▶ PASSAGE SHOWN:
+--
The second difference is just as important. As Lee points out, American data is derived from the online world — from apps and websites that voraciously hoover it up. This data deals mostly with online behaviours, such as how a user “travels” around the web. Through the ubiquity of the surveillance state, however, Chinese data is derived from the real world. It’s about where you go physically, what you do, with whom you speak, work, date, argue and socialise. As AI melds the real world into a hybrid digital-physical realm, China’s data presents a qualitative edge. This is what makes it, in Lee’s words, the “Saudi Arabia of data”.

Does Britain have any hope of catching up with such a colossus? Tony Blair believes that by mobilising British ingenuity in the service of a national goal, the UK can become a globally competitive force in AI. This idea is well grounded in historical fact, given that the UK’s contribution to AI development has been nothing less than fundamental. From DeepMind, the UK-based AI company acquired by Google parent Alphabet in 2014, to towering figures like Cambridge-trained AI pioneer George Hinton, the UK serves as one pillar in the UK-US-Canada triumvirate of AI research and development.
+--
▶ EXERCISE DATA:

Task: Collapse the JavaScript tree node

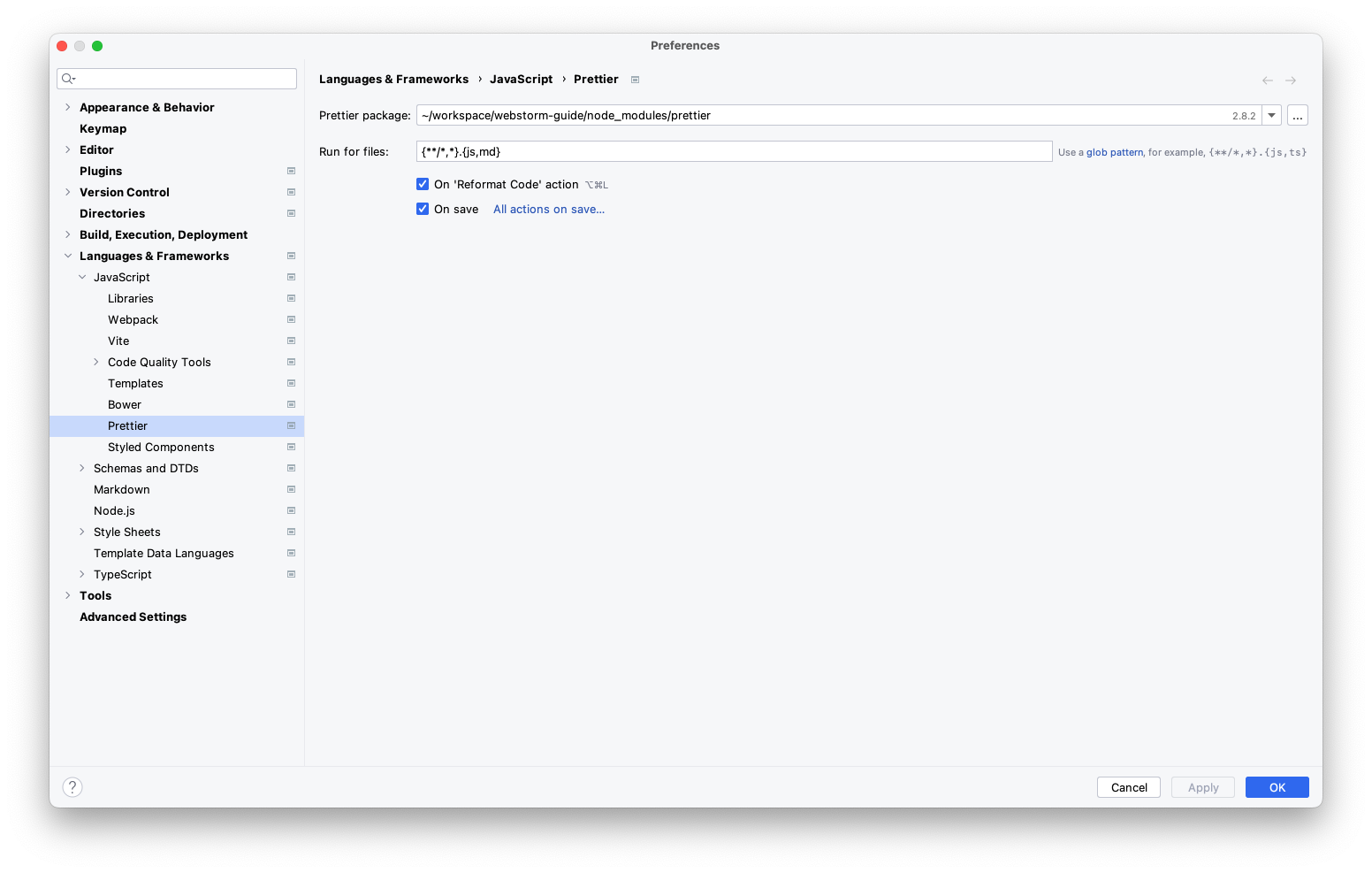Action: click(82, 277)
+--
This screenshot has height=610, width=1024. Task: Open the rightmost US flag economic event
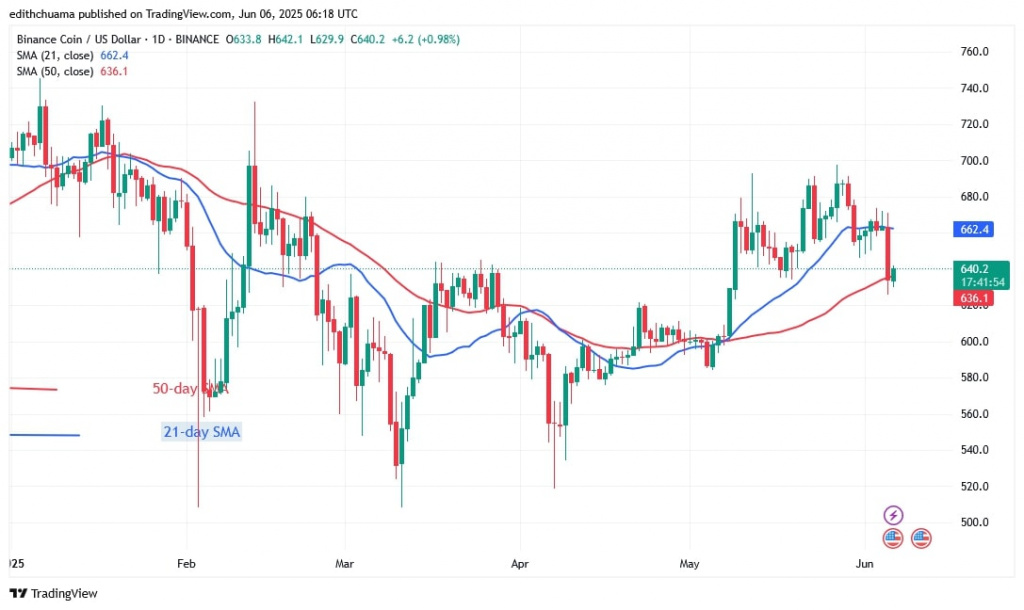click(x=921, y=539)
+--
▶ INSTRUCTIONS:
• 1. Answer these questions using the passage on AI and data:
(a) According to Lee, where is American data derived from?
(b) What phrase does Lee use to describe China in relation to data?
(c) In what year did Google parent Alphabet acquire DeepMind?
• 2. Transcribe the part of the passage on AI and data that opens with the words "Does Britain have" and closes with "research and development.".

▶ ANSWERS TO THE PROBLEMS:
• 1.
(a) From the online world, specifically from apps and websites.
(b) The "Saudi Arabia of data."
(c) 2014.

• 2.
Does Britain have any hope of catching up with such a colossus? Tony Blair believes that by mobilising British ingenuity in the service of a national goal, the UK can become a globally competitive force in AI. This idea is well grounded in historical fact, given that the UK’s contribution to AI development has been nothing less than fundamental. From DeepMind, the UK-based AI company acquired by Google parent Alphabet in 2014, to towering figures like Cambridge-trained AI pioneer George Hinton, the UK serves as one pillar in the UK-US-Canada triumvirate of AI research and development.